## TEXT TO READ
— START —
But what I have not much talked about was January 8, 2017. 

We were all thrilled, when, after three months, my mother returned home just in time for Christmas.  But now the Christmas season was ending, and my siblings had left, and it was just me and my parents.  And it was time to face the fact that what had been a leave of absence for a crisis situation, was now to be indefinite.  Adrenaline had carried me through the crisis; now “peace” brought a different kind of panic.  There was no manual, no projected length of stay, no plan in place for providing for this new life. 

I was terrified.  More so than I had been in the days of crisis.  I didn’t know how I would do it, how I would live as a permanent caregiver for two people, without a job, without help. 

I wrote this meditation on Saint Joseph and the unraveling of plans.  It was a turning point for me, as my heart filled with peace in the praying and the writing, I believe as direct result of the intercession of Saint Joseph.  I did not know how many plans were still to be unraveled; I had no idea, that just a month later, it would be my father who passed out of this life into the next.  I had no idea, how many times, on a micro level as well as a macro level, my plans would have to be surrendered to make room for God.

Saint Joseph knew what it was like to have one’s plans, one’s ideas of how life should go, and then what it was like to have God write better ones.  To be interrupted.
— END —
## RECORDED DATA
— START —
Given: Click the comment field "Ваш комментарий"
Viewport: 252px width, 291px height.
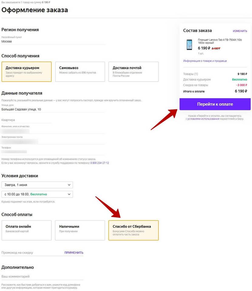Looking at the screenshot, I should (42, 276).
— END —
— START —
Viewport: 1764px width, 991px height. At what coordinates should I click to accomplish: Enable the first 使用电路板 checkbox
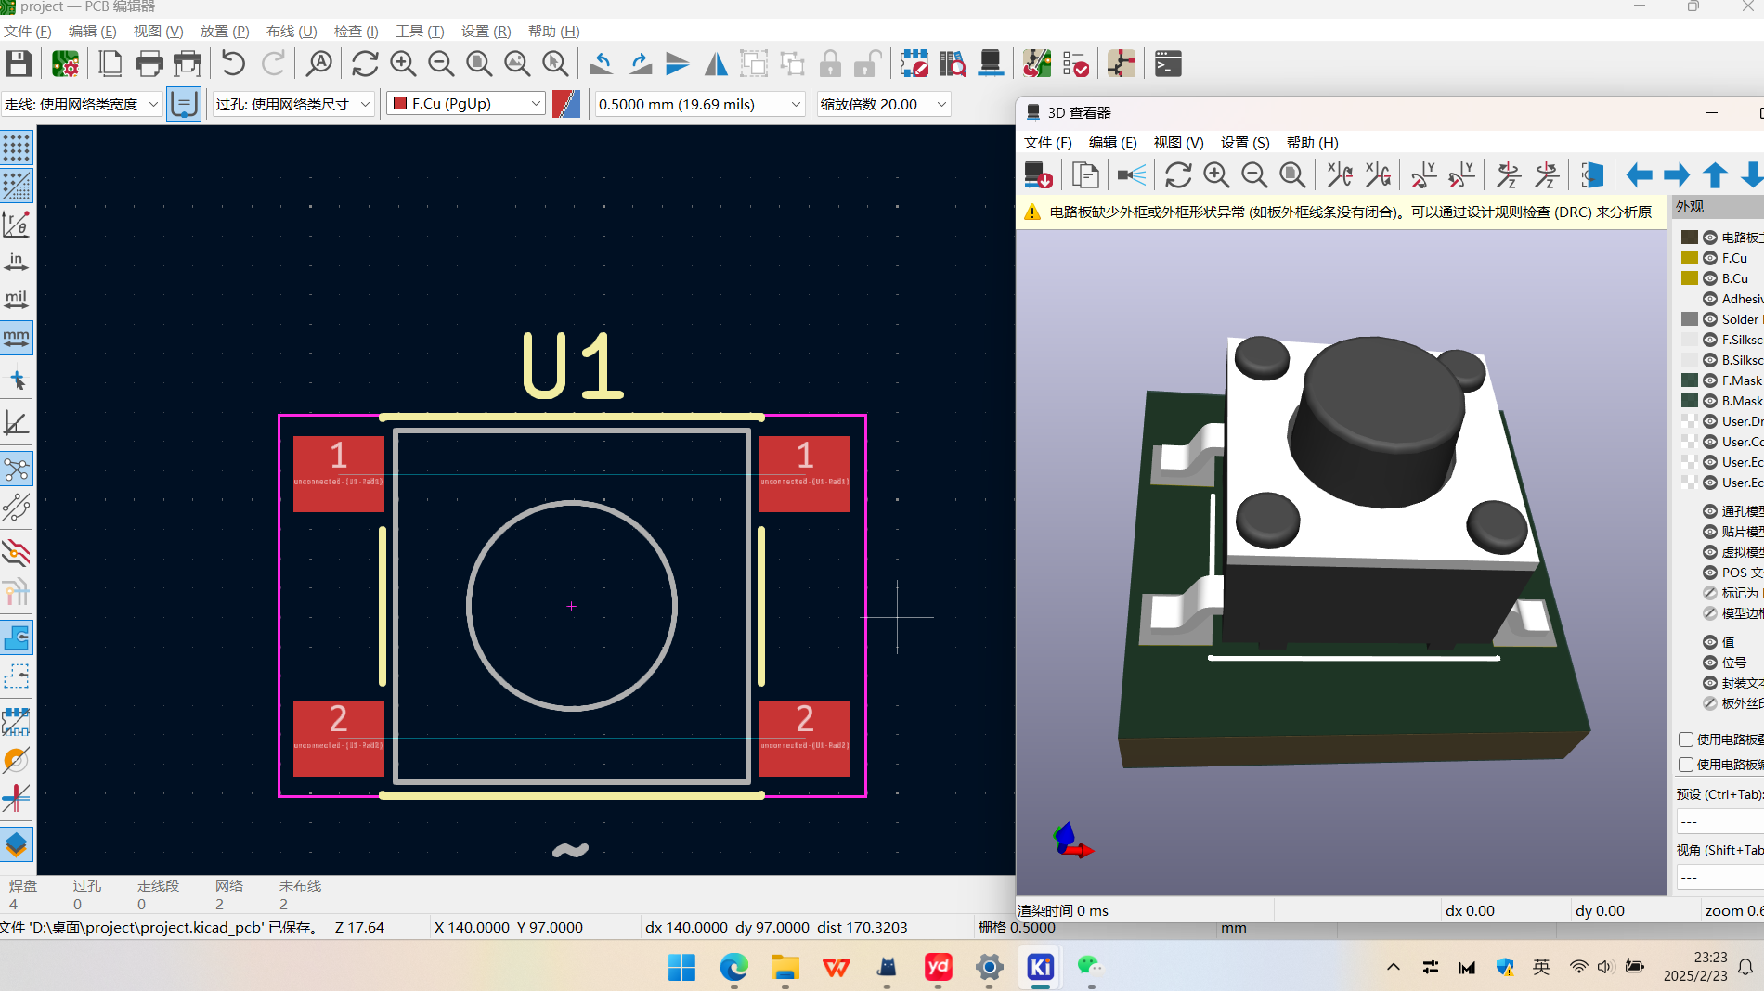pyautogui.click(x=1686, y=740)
— END —
## REQUIRED WORK
[a] In the reflection on Saint Joseph, list everything the sentence beginning "There was no manual" says there was none of.
[b] Please continue the reflection on Saint Joseph, picking up after its final words, "To be interrupted."

## ANSWERS FOR THE TASKS
[a]
- a manual
- a projected length of stay
- a plan in place for providing for this new life

[b]
Have you ever noticed how one thing that really upsets Jesus in the Gospels is when people would stop others from interrupting Him?  When the disciples want to stop the little children from coming to him.  When the crowd seeks to hush the blind Bartimaeus and stop him from calling out to Jesus.  When the Pharisee seeks to prevent the woman who cries over Jesus’ feet and washes them with her hair, or the woman who breaks the alabaster jar and pours perfume over His feet.

Jesus welcomes interruptions.  When He is heading to heal the daughter of Jairus, He stops to heal the woman who tugs at the hem of His garment—not only to heal her physically, but to speak to her, calling her back into relationship with her Father. 

He likens prayer to woman pestering a judge for a just decision, a friend bothering another friend in the middle of the night for a loaf of bread.

We know that Jesus is speaking about the patience and goodness of His heavenly Father.  But could it be that some of this patience was modeled for Him by His earthly, foster-father?

At the heart of patience is profound trust in the goodness of God.  Saint Joseph continually had to place his trust in God’s superior wisdom, in a plan that He could not see fully but only obey.  Such trust and surrender in turn makes room for fellow human beings, seeing them too as instruments of God’s plan.

Saint Joseph, pray that we too may welcome those who interrupt us.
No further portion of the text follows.